**AIM OF THE EXERCISE**
Turn every line of the records below into a numbered list, leaving out the blank lines.

Records for locating described items

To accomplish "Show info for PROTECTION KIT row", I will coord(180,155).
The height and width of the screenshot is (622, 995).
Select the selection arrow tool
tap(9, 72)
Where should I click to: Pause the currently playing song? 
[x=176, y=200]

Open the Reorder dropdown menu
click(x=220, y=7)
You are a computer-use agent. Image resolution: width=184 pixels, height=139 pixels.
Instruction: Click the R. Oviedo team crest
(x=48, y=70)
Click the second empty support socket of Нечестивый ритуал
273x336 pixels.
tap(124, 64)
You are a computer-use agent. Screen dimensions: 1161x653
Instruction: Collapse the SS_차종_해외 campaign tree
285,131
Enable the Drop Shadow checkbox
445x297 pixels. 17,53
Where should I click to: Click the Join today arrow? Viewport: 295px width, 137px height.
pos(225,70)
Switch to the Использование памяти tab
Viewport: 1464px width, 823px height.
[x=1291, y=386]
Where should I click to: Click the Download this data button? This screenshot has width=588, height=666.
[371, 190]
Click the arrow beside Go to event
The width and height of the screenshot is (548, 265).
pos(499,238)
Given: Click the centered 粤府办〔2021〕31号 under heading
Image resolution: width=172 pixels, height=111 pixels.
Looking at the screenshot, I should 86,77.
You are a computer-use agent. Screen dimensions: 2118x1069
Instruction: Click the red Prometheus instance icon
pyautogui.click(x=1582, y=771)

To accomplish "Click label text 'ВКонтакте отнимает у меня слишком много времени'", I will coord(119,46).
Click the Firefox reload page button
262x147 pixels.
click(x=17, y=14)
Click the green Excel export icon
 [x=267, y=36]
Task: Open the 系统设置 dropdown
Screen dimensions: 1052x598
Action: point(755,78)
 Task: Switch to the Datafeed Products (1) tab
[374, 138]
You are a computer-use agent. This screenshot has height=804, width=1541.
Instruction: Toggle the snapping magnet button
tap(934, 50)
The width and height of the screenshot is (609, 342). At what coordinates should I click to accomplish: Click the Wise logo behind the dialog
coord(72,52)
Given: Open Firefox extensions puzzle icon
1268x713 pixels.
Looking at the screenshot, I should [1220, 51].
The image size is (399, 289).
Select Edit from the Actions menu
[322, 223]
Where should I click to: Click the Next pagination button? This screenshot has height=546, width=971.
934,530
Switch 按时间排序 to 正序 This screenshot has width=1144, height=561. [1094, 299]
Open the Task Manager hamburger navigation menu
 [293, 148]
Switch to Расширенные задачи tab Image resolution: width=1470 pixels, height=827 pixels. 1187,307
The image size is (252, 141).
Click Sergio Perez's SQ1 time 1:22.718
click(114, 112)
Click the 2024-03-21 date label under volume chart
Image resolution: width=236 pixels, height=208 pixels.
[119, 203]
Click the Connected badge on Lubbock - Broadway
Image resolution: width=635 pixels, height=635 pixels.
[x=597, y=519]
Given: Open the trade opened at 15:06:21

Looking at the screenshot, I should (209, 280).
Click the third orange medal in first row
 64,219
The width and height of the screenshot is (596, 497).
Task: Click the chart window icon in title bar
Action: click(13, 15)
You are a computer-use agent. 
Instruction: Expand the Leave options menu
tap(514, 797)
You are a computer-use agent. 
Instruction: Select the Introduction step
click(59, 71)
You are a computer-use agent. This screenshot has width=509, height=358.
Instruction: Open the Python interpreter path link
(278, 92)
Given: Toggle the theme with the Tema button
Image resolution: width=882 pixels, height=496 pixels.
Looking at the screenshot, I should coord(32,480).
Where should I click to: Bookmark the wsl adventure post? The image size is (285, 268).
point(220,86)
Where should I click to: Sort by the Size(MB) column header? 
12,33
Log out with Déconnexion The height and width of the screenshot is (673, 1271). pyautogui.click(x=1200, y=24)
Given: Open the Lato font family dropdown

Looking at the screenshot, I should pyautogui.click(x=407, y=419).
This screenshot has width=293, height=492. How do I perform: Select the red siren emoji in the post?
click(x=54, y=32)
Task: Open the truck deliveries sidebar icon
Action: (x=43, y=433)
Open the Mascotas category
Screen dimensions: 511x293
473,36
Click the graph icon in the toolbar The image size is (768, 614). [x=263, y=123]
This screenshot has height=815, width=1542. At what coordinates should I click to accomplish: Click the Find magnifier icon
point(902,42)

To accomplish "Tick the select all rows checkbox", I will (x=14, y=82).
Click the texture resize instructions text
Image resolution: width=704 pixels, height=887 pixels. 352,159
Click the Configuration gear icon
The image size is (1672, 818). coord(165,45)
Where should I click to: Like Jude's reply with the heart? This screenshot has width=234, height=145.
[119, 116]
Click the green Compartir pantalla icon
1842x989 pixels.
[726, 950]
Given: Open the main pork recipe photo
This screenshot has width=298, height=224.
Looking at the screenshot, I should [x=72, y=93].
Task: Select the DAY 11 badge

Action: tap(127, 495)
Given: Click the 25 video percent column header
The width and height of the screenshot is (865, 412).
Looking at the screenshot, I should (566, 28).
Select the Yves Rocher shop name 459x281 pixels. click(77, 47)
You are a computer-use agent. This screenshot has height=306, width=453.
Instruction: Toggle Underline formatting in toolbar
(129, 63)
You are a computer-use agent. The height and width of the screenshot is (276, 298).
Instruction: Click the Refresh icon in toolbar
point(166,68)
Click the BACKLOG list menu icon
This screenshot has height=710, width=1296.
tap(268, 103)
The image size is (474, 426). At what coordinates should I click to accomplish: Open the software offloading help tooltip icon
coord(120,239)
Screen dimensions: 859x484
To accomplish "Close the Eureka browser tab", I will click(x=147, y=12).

**RESPONSE TO THIS TASK**
1. To accomplish "Show info for PROTECTION KIT row", I will coord(180,155).
2. The height and width of the screenshot is (622, 995).
3. Select the selection arrow tool
4. tap(9, 72)
5. Where should I click to: Pause the currently playing song? 
6. [x=176, y=200]
7. Open the Reorder dropdown menu
8. click(x=220, y=7)
9. You are a computer-use agent. Image resolution: width=184 pixels, height=139 pixels.
10. Instruction: Click the R. Oviedo team crest
11. (x=48, y=70)
12. Click the second empty support socket of Нечестивый ритуал
13. 273x336 pixels.
14. tap(124, 64)
15. You are a computer-use agent. Screen dimensions: 1161x653
16. Instruction: Collapse the SS_차종_해외 campaign tree
17. 285,131
18. Enable the Drop Shadow checkbox
19. 445x297 pixels. 17,53
20. Where should I click to: Click the Join today arrow? Viewport: 295px width, 137px height.
21. pos(225,70)
22. Switch to the Использование памяти tab
23. Viewport: 1464px width, 823px height.
24. [x=1291, y=386]
25. Where should I click to: Click the Download this data button? This screenshot has width=588, height=666.
26. [371, 190]
27. Click the arrow beside Go to event
28. The width and height of the screenshot is (548, 265).
29. pos(499,238)
30. Given: Click the centered 粤府办〔2021〕31号 under heading
31. Image resolution: width=172 pixels, height=111 pixels.
32. Looking at the screenshot, I should 86,77.
33. You are a computer-use agent. Screen dimensions: 2118x1069
34. Instruction: Click the red Prometheus instance icon
35. pyautogui.click(x=1582, y=771)
36. To accomplish "Click label text 'ВКонтакте отнимает у меня слишком много времени'", I will coord(119,46).
37. Click the Firefox reload page button
38. 262x147 pixels.
39. click(x=17, y=14)
40. Click the green Excel export icon
41.  [x=267, y=36]
42. Task: Open the 系统设置 dropdown
43. Screen dimensions: 1052x598
44. Action: point(755,78)
45.  Task: Switch to the Datafeed Products (1) tab
46. [374, 138]
47. You are a computer-use agent. This screenshot has height=804, width=1541.
48. Instruction: Toggle the snapping magnet button
49. tap(934, 50)
50. The width and height of the screenshot is (609, 342). At what coordinates should I click to accomplish: Click the Wise logo behind the dialog
51. coord(72,52)
52. Given: Open Firefox extensions puzzle icon
53. 1268x713 pixels.
54. Looking at the screenshot, I should [1220, 51].
55. The image size is (399, 289).
56. Select Edit from the Actions menu
57. [322, 223]
58. Where should I click to: Click the Next pagination button? This screenshot has height=546, width=971.
59. 934,530
60. Switch 按时间排序 to 正序 This screenshot has width=1144, height=561. [1094, 299]
61. Open the Task Manager hamburger navigation menu
62.  [293, 148]
63. Switch to Расширенные задачи tab Image resolution: width=1470 pixels, height=827 pixels. 1187,307
64. The image size is (252, 141).
65. Click Sergio Perez's SQ1 time 1:22.718
66. click(114, 112)
67. Click the 2024-03-21 date label under volume chart
68. Image resolution: width=236 pixels, height=208 pixels.
69. [119, 203]
70. Click the Connected badge on Lubbock - Broadway
71. Image resolution: width=635 pixels, height=635 pixels.
72. [x=597, y=519]
73. Given: Open the trade opened at 15:06:21
74. Looking at the screenshot, I should (209, 280).
75. Click the third orange medal in first row
76.  64,219
77. The width and height of the screenshot is (596, 497).
78. Task: Click the chart window icon in title bar
79. Action: click(13, 15)
80. You are a computer-use agent. 
81. Instruction: Expand the Leave options menu
82. tap(514, 797)
83. You are a computer-use agent. 
84. Instruction: Select the Introduction step
85. click(59, 71)
86. You are a computer-use agent. This screenshot has width=509, height=358.
87. Instruction: Open the Python interpreter path link
88. (278, 92)
89. Given: Toggle the theme with the Tema button
90. Image resolution: width=882 pixels, height=496 pixels.
91. Looking at the screenshot, I should coord(32,480).
92. Where should I click to: Bookmark the wsl adventure post? The image size is (285, 268).
93. point(220,86)
94. Where should I click to: Sort by the Size(MB) column header? 
95. 12,33
96. Log out with Déconnexion The height and width of the screenshot is (673, 1271). pyautogui.click(x=1200, y=24)
97. Given: Open the Lato font family dropdown
98. Looking at the screenshot, I should pyautogui.click(x=407, y=419).
99. This screenshot has width=293, height=492. How do I perform: Select the red siren emoji in the post?
100. click(x=54, y=32)
101. Task: Open the truck deliveries sidebar icon
102. Action: (x=43, y=433)
103. Open the Mascotas category
104. Screen dimensions: 511x293
105. 473,36
106. Click the graph icon in the toolbar The image size is (768, 614). [x=263, y=123]
107. This screenshot has height=815, width=1542. At what coordinates should I click to accomplish: Click the Find magnifier icon
108. point(902,42)
109. To accomplish "Tick the select all rows checkbox", I will (x=14, y=82).
110. Click the texture resize instructions text
111. Image resolution: width=704 pixels, height=887 pixels. 352,159
112. Click the Configuration gear icon
113. The image size is (1672, 818). coord(165,45)
114. Where should I click to: Like Jude's reply with the heart? This screenshot has width=234, height=145.
115. [119, 116]
116. Click the green Compartir pantalla icon
117. 1842x989 pixels.
118. [726, 950]
119. Given: Open the main pork recipe photo
120. This screenshot has width=298, height=224.
121. Looking at the screenshot, I should [x=72, y=93].
122. Task: Select the DAY 11 badge
123. Action: tap(127, 495)
124. Given: Click the 25 video percent column header
125. The width and height of the screenshot is (865, 412).
126. Looking at the screenshot, I should (566, 28).
127. Select the Yves Rocher shop name 459x281 pixels. click(77, 47)
128. You are a computer-use agent. This screenshot has height=306, width=453.
129. Instruction: Toggle Underline formatting in toolbar
130. (129, 63)
131. You are a computer-use agent. The height and width of the screenshot is (276, 298).
132. Instruction: Click the Refresh icon in toolbar
133. point(166,68)
134. Click the BACKLOG list menu icon
135. This screenshot has height=710, width=1296.
136. tap(268, 103)
137. The image size is (474, 426). At what coordinates should I click to accomplish: Open the software offloading help tooltip icon
138. coord(120,239)
139. Screen dimensions: 859x484
140. To accomplish "Close the Eureka browser tab", I will click(x=147, y=12).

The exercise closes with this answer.